Judge slams prosecution, declares 'abuse of process' in major drug case
In an unusual court decision, a judge has ruled there will be no drug trafficking trial for the former local head of Crime Stoppers, charged by the Ontario Provincial Police in 2016 following a massive marijuana grow-op bust in Leamington.
Instead, Jon-Paul Fuller will be permitted to plead guilty to a lesser charge, and it’s anticipated he’ll be made to serve a much more lenient sentence than what senior prosecution had been seeking.
Superior Court Justice Renee Pomerance, in a 25-page ruling read out in Windsor on Friday, had strong words for how the police and the Crown had handled the case, saying their conduct amounted to an “abuse of process” that had “deprived the accused of the right to a fair trial.”
However, in her response to a defence application for a stay of proceedings, the judge said it would not serve the interests of justice to have the criminal case against Fuller dropped.
Two issues of concern were highlighted by Pomerance.
First, on the same day last October that a regional senior justice, at a closed-door pre-trial session, approved a proposed resolution to the case via a guilty plea, a senior counsel with the Public Prosecution Service of Canada rejected the agreed-upon sentence.
Fuller was to have served a 90-day intermittent sentence and pay a $25,000 fine. A supervising Crown counsel agent with the PPSC, however, instructed the local prosecutor handling the case to repudiate the deal, arguing that a more “acceptable range” of jail sentence was 18 to 36 months.

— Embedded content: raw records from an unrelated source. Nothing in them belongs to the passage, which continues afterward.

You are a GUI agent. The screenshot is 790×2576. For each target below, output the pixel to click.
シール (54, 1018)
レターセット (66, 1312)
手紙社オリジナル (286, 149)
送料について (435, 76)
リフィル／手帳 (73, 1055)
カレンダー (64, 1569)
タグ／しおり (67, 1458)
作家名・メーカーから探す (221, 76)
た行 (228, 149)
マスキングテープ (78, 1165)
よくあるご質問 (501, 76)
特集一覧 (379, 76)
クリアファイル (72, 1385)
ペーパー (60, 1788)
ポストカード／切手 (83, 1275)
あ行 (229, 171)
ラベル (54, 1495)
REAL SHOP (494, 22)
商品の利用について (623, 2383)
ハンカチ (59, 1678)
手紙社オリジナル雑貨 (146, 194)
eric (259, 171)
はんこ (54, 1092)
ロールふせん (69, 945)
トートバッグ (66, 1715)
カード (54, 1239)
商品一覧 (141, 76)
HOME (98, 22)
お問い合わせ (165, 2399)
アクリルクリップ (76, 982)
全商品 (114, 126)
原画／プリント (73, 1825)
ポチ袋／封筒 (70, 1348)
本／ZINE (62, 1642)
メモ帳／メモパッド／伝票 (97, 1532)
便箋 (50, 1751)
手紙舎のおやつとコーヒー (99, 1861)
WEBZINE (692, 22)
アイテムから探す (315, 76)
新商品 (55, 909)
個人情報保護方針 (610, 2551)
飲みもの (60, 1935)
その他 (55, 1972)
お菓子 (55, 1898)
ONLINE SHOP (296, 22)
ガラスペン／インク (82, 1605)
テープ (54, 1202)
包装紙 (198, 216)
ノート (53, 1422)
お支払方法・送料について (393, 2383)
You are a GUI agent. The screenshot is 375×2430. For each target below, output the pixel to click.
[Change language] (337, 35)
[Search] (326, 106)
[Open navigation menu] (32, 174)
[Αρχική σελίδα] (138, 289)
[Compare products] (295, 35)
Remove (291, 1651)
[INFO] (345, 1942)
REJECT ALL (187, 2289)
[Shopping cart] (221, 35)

Pomerance said the Crown has the discretion to repudiate such plea agreements but it is a “rare and exceptional event,” and she said the Crown offered “a paucity of evidence” for why this one should be rejected. She described the prosecution’s position, combined with a second issue, as an abuse of process by the state.
The second concern came after an OPP officer involved in the case, after hearing of the deal between the Crown and the defence at the pre-trial stage, informed trial witnesses of the guilty plea arrangement. One of those prospective Crown witnesses shared the news on his personal Facebook account.
Once the genie is out of the bottle … there is no putting it back
Spreading that information would have tainted witnesses, said the judge, and made it difficult to conduct a fair trial after the plea agreement was repudiated.
“There is a very real risk that disclosure of the plea will influence the perception of witnesses and the testimony that they offer,” said Pomerance. “Once the genie is out of the bottle, as in this case, there is no putting it back.”
Pomerance rejected the defence’s application for a stay of proceedings, saying that, despite the actions of the Crown and police, there was an “absence of bad faith or deliberate misconduct by the prosecution.”
The judge has set a sentencing hearing for Jan. 30 at which time she said the “remedy” would be to allow Fuller to plead guilty as per the plea agreement initially approved in October.
Fuller’s lawyer Andrew Bradie, speaking later to reporters, said it was “hard to quarrel with” Pomerance’s decision. Defence and local Crown had “entered into an agreement, and they reneged on that agreement,” he said.
The plea arrangement had his client pleading guilty to being a “party to cultivation,” said Bradie, which had Fuller avoid the more serious trafficking charges.
Fuller declined speaking to media after Friday’s hearing. Bradie said his client was disappointed that the case wasn’t tossed and that it has been an “emotional roller-coaster for him.”
In a Sept. 21, 2016, police raid on a Leamington farm property whose greenhouses were allegedly controlled by Fuller, the OPP seized 2,900 marijuana plants authorities valued at $2.9 million and 41 kilograms of harvested pot police valued at $180,000. Also seized were 20 bundles of cash ranging in value from $100 to $22,000.